Police plan to install more barriers for use during Old Town’s prime clubbing hours
If you’ve been in Old Town on Friday and Saturday nights lately, you might have noticed some new barriers blocking traffic on two streets. More are on the way.
The black drop-down arms affixed with red-and-white reflective signage and a “Road Closed” warning are the newest ways Wichita police say they are protecting pedestrians from getting struck by vehicles during prime clubbing hours in the city’s entertainment district.
“They’ve been down there for months,” Lt. Drew Seiler, a third-shift supervisor at the department’s Patrol East Bureau, said. “They’re nice. They’re aesthetic. And if you drive down there you probably wouldn’t even know what they were” when they’re not in use, he said.
“It’s greatly helped us out with directing traffic and protecting pedestrians.”
Seiler said right now there are eight barriers installed on two of Old Town’s busiest stretches — on Rock Island and Mosley streets between Douglas and First.
But there are immediate plans to place more a block north, on Rock Island and Mosley between First and Second streets.
Parking, both in lots and on the street, is still accessible when the barriers are being used. They’re lowered between 10 p.m. and 3 a.m. on Friday and Saturday nights but could be used other times when activities draw large crowds to Old Town, Seiler said.
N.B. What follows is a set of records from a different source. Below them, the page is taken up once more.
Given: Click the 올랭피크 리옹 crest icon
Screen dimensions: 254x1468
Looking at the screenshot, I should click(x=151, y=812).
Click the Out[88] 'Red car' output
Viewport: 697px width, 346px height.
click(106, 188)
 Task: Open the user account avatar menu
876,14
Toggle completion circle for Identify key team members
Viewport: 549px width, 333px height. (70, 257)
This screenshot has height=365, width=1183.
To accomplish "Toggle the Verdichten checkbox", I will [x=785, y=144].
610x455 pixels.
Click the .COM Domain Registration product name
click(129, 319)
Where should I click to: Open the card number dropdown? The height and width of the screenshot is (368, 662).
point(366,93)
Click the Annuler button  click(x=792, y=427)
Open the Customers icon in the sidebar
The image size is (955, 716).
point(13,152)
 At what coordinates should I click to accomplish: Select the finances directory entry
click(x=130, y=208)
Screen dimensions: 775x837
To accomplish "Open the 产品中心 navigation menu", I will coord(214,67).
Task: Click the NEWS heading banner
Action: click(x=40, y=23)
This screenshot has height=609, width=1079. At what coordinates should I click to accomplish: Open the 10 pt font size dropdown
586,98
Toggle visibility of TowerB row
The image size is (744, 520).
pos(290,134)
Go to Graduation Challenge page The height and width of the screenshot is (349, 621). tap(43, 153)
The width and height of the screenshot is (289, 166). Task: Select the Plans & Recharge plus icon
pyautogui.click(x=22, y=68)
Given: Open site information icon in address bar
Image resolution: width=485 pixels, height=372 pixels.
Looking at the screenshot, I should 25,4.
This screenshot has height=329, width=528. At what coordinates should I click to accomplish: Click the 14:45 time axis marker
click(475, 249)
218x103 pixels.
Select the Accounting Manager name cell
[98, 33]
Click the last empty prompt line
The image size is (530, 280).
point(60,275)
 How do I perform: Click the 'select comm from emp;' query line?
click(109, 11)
They’re raised during daytime business hours.
“They look like railroad signs, straight up vertical with the black and white reflective tape,” Seiler said, adding that the barriers “were built aesthetically so they blend in” with the light poles and other Old Town elements.
“They’re durable. They’re easy to replace. There’s not a whole lot that goes into the construction of them. And they’re set up for ease of the officers to put down in a quick-response type situation.”
Charlie Claycomb, a board member and past president of the Old Town Association, said the group is “on board” with installing the barriers. He said one of the problems they address is “cars driving around in circles through crowded streets” when Old Town is busiest.
“It’s gotten so much more family friendly and pedestrian friendly” in the area, Old Town Association president Debra Fraser said.
“I think that this is really going to help.”
Seiler said the police department designed the drop-down barriers and got help from the city’s parks department to build them to save money. They didn’t require approval from the City Council to install, he said.
Police used to use patrol cars and traffic cones when they needed to block off Old Town’s streets so pedestrians could get to businesses and back to their cars or homes safely.
But that was time and labor intensive because officers have to fetch and set up cones then haul them back to storage at the end of the night. And if an officer blocking a street with a patrol car had to leave to respond to an emergency, the street would be left open, he said.
At first the department considered installing barricades that pop up from the street. But the cost to install and replace those kind when they’re damaged was too high to be feasible, Seiler said.
“If you hit them with a car you got to replace that whole structure all the way down. So it’s just not cost effective,” he said.
“These here we built for pennies on the dollar.”